◆ **Stated goal**
Show every line of the data below that contains the string "screenshot", matching case exactly.

◆ **Dataset records**
▶

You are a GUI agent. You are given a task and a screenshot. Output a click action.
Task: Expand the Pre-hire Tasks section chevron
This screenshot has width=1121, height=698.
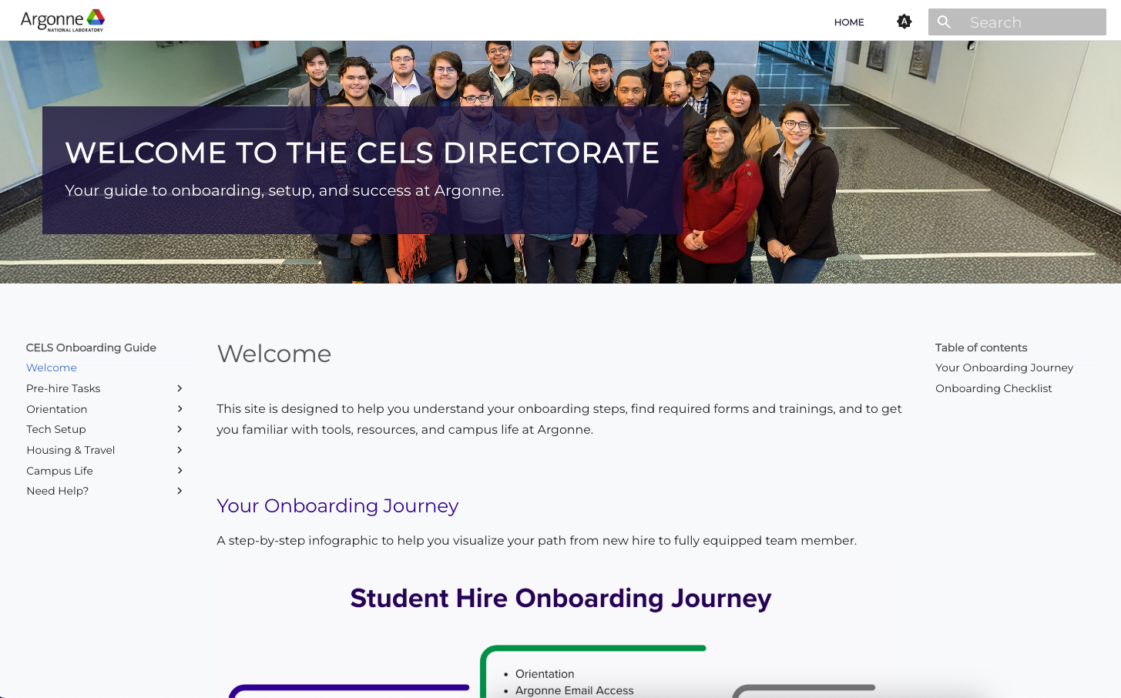tap(179, 388)

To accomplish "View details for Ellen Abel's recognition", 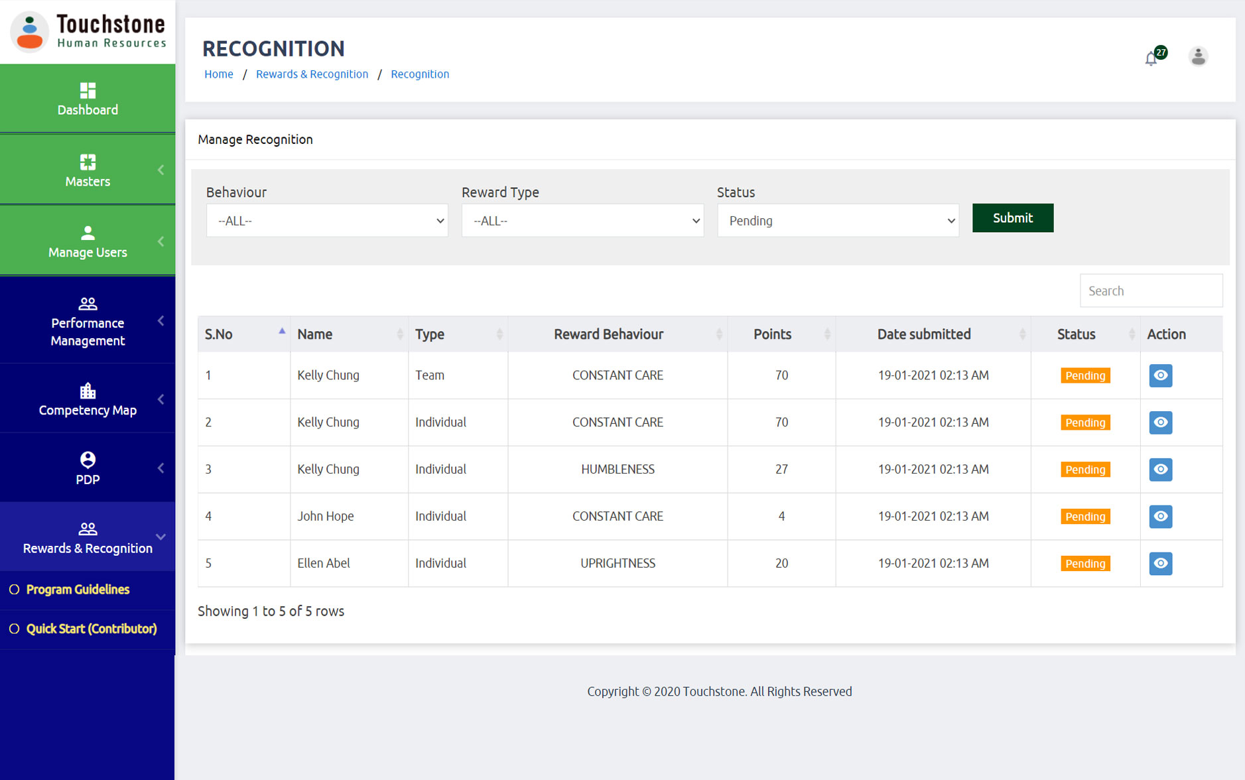I will point(1160,563).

◀

◆ **Written reply**
You are a GUI agent. You are given a task and a screenshot. Output a click action.
This screenshot has width=1121, height=698.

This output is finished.